EXCERTO:
++++

Reportagem. Os dias de 14 imigrantes infetados na mesquita de Lisboa
Sem condições para se curarem nos quartos onde viviam, estão isolados num anexo da mesquita de Lisboa. São alimentados pela Comunidade Islâmica e cuidados pelos bombeiros. "É uma coisa muito bondosa."
Cátia Bruno Observador, 27 de abril 2020
A rotina é sempre a mesma. Pelo menos três vezes por dia, um dos bombeiros de serviço naquele anexo, na parte de baixo da mesquita de Lisboa, equipa-se completamente para ir fazer medições de temperatura e oxigénio no sangue aos 14 homens que estão na sala ao lado, separados por grossas paredes brancas e um estreito corredor, uma espécie de antecâmara. Hoje, a tarefa calha a Rafael Correia. O bombeiro enfia as pernas esguias no fato-macaco de proteção, uma a uma, “mas com cuidado para não rasgar com a bota”, segurando o fato pelo elástico que ficará à volta do tornozelo. Aperta o fecho até ao queixo, até não poder subir mais.

++++

O QUE FAZER:
**a.** Indique se cada afirmação concorda com a reportagem: (i) os 14 homens estão isolados num anexo da mesquita de Lisboa; (ii) as medições de temperatura e oxigénio são feitas uma vez por dia; (iii) os homens são alimentados pelos bombeiros. Para cada uma, responda sim ou não e cite as palavras da reportagem que o decidem.
**b.** Segundo a reportagem, a que bombeiro calha hoje a tarefa das medições?

REGISTOS LISTADOS:
++++

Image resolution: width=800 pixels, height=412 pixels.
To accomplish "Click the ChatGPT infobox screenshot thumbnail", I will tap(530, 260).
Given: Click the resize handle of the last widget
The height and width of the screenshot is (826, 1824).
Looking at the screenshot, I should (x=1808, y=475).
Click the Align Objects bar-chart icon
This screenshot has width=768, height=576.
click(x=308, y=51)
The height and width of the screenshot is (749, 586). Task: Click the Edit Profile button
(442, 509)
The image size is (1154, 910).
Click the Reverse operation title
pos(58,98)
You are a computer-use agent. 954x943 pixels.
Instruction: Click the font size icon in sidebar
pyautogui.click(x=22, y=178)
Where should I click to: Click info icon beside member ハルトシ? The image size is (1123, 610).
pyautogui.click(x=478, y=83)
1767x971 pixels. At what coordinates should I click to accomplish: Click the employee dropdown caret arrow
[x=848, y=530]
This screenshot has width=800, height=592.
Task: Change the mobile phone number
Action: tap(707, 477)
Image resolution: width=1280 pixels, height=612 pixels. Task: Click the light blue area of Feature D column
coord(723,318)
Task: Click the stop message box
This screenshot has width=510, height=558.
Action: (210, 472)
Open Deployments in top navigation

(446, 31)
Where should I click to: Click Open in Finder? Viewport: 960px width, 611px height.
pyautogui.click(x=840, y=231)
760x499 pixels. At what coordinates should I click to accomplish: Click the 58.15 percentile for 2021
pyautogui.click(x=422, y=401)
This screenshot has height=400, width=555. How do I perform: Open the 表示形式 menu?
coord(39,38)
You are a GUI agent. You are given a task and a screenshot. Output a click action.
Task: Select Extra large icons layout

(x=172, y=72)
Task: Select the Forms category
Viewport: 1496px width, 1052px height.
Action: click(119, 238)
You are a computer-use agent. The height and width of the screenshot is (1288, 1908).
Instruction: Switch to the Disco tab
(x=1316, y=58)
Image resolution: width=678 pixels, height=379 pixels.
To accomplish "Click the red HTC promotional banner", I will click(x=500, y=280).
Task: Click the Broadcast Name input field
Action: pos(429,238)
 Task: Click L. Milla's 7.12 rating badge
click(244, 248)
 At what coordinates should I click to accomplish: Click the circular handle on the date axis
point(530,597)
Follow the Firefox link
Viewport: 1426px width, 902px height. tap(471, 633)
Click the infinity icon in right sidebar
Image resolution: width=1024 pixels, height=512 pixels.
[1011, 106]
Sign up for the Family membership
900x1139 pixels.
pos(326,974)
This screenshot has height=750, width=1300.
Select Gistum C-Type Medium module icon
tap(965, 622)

++++

RESPOSTAS POR ITEM:
**a.**
(i) Sim: "estão isolados num anexo da mesquita de Lisboa"
(ii) Não: "Pelo menos três vezes por dia"
(iii) Não: "São alimentados pela Comunidade Islâmica e cuidados pelos bombeiros."

**b.** Rafael Correia.